I expected a lonely and reflective birthday, one in which I would have gone into a church, sit on a bench and thought about Saint Paul for hours… But I’m eating delicious food instead, thanks to my lovely Medicis. At the end of each course I try to leave a little portion for the gods to show gratitude, as usual, but in this occasion I hesitate, I leave very little, because I wouldn’t want to offend my benefactors. When I finish the third course I can’t hold it anymore and end up telling them about that superstitious habit of mine. They understand. They even find it funny. By this time they already start to know me quite well… In ancient Greece there was the belief that, in order to keep people happy one had to lie, but in order to keep the gods happy one had to tell the truth.

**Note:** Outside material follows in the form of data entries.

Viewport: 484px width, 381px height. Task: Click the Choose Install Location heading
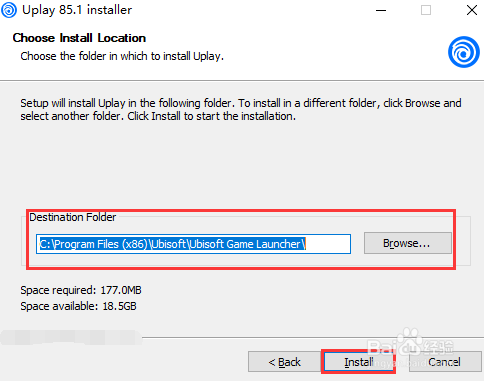[79, 38]
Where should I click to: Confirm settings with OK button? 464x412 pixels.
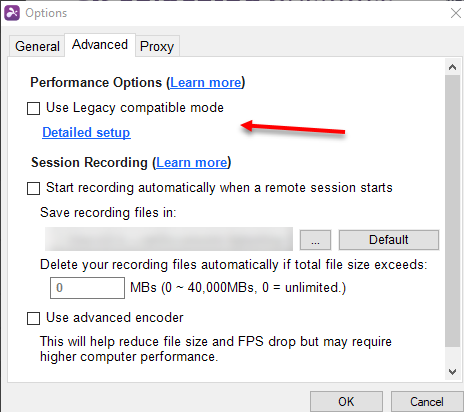[346, 402]
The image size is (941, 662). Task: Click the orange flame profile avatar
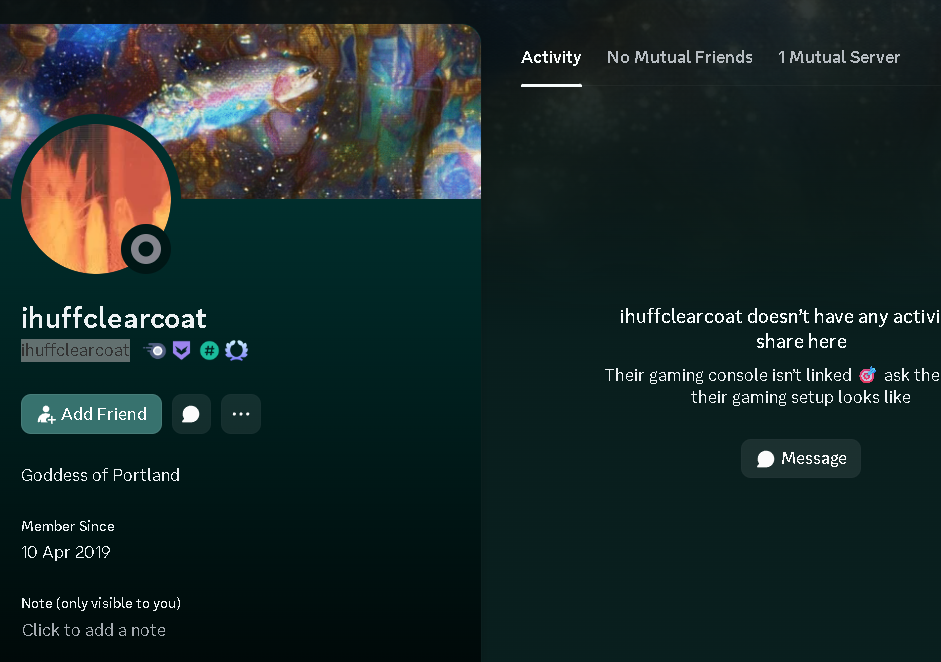tap(96, 199)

This year I’ll try to keep both the gods and people happy, so I guess I’ll just keep myself unhappy…
And there I am, seeing a little cake with nine candles being brought to me as the people who have practically become my family sing a birthday song. The tune finishes and they ask me to make a wish. The candles are melting quickly and I need to wish! I didn’t think about anything. I never do. Every time this has happened to me I end up wishing generic stuff: “I want everybody to be happy” or “I want peace in the world” or the paradoxical mindfuck “I want my wishes not to be fulfilled”. I have these thoughts, but I skip them; there’s always this feeling that if a wish is not accurate enough, it won’t be considered by the cake genius. They are all waiting for me to blow the candles. I’m going to blow it up. I know it. In the last millisecond I make a wish: “I want these people to be happy on my 29th year”. Then I blow the candles. At first I have the feeling of bad sex, but in the successive moments a smile is drawn on my face. I feel content for my wish, and I hope it is an omen for a new version of myself.
A little tipsy, I find it hard to open the street door of my new building. The key doesn’t work. It takes me almost 15 minutes to realize I’m just doing it wrong. It was the other way around… I lie down in bed, take a deep breath, and turn my head to the right. “Purity of heart is to wish one thing”, I read. That is the title of the book I bought in LA the day before leaving, the book standing in front of my face right now. Kierkegaard and his obsession with faith… I belong to the same club, I admit. I’ve been faith starving since adolescence. My problem, I think, has been my omnivorous condition. I want to eat everything; try everything; live everything. Therefore, faith eludes me. Being too curious has been a blessing and a curse at the same time. Now I could say that it is difficult to deal with myself, that I’m my worst enemy and all those worn-out topics… I know this path; it’s always the same old story for my birthday: always trying to bite my tail.